Another program sorely needing our attention is the 8(a) program. This program was created to assist socially and economically disadvantaged small businesses, but, as we heard during the May 22, 2007, hearing, the financial threshold for inclusion in the program is out-dated and too restrictive. The net-worth thresholds have not been updated since 1989. This bill allows for an inflationary adjustment to be made to the threshold and it excludes qualified retirement accounts from consideration while calculating the threshold so that businesses that belong in this program won’t be shut out.

This bill also makes a number of changes to the HUBZone program. The bill would expand HUBZones to areas adjacent to military installations affected by BRAC. It will also make other changes that will expand the HUBZone program to subcontracting as well as creating a mentor protégé program. I understand the stated goal of this program is to develop areas of poverty through government contracting. And while I agree that this is a laudable goal I also remember the controversy that surrounded the creation of this program in 1996. I am keenly aware that the HUBZone program was created to supplant race-conscious programs like 8(a) and the small disadvantaged business program. I fought hard to preserve those programs then and I will continue to preserve and strengthen those programs in the future. In the interests of moving this bill forward and improving all of the programs I have agreed to include these priorities for Ranking Member Snowe. I look forward to working with her to move the priorities that are important to all of the socio-economic groups in this legislation.

The fourth area that we intend to update is the acquisition process. This bill aims to increase the number of small business contracting opportunities by including additional provisions to reduce bundled contracts and by reserving more contracts for small business concerns. The bill accomplishes this by: authorizing small business set-asides in multiple-award, multi-agency contracting vehicles; and requiring that agencies include advance plans on small business spending in their budgets and submit a report describing the impact of each bundled contract awarded by an agency. The bill also directs the SBA to annually report to Congress on small business participation in overseas Government contracts.

The last area that we tackle in this legislation is small business size and status integrity. The Committee has heard from a number of small businesses about large businesses parading as small businesses. During our July hearing we looked at the list of the top 25 small businesses doing Federal contracting. On that list at least six clearly recognizable multi-billion dollar corporations were among the top 25 small businesses listed including SAIC at number two. I have been adamant that small business contracts must go to small businesses. Small businesses are losing billions of dollars in opportunities because of these size standard loopholes.

This bill attempts to address these issues by adding a new section, Sec. 38, to the Small Business Act that is designed to strengthen the Government’s ability to enforce the size and status standards for small business certification. To achieve this, the new section establishes procedures for protests, through the SBA, of small business set-aside awards made to large businesses; requires the development of training programs for small business size standards; requires a government-wide policy on prosecutions of size and status fraud; and requires a detailed review of the size standards for small businesses by the SBA within 1 year.

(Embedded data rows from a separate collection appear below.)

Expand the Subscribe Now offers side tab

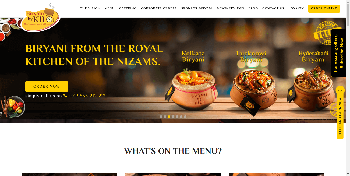[x=338, y=53]
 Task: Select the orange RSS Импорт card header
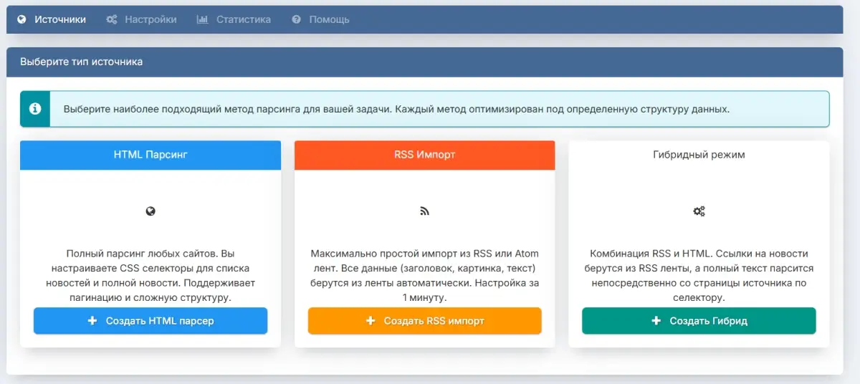(x=424, y=155)
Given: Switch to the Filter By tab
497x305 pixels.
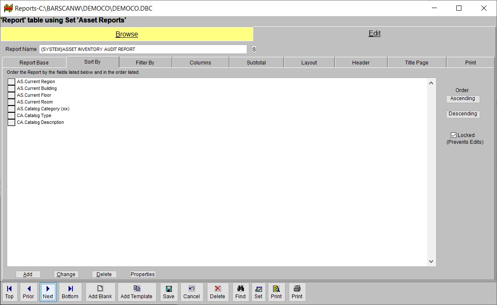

In closing, I want to reiterate that this has been a truly bi-partisan effort and we look forward to working with the rest of the Senate as we move this legislation forward. It is well past time to provide greater opportunities for the thousands of small business owners who wish to do business with the Federal government. I believe that this legislation is a good step toward opening those doors of opportunity.

I hope all of my colleagues will join us in supporting this bill Mr. President, ask unanimous consent that the text of the bill be printed in the record.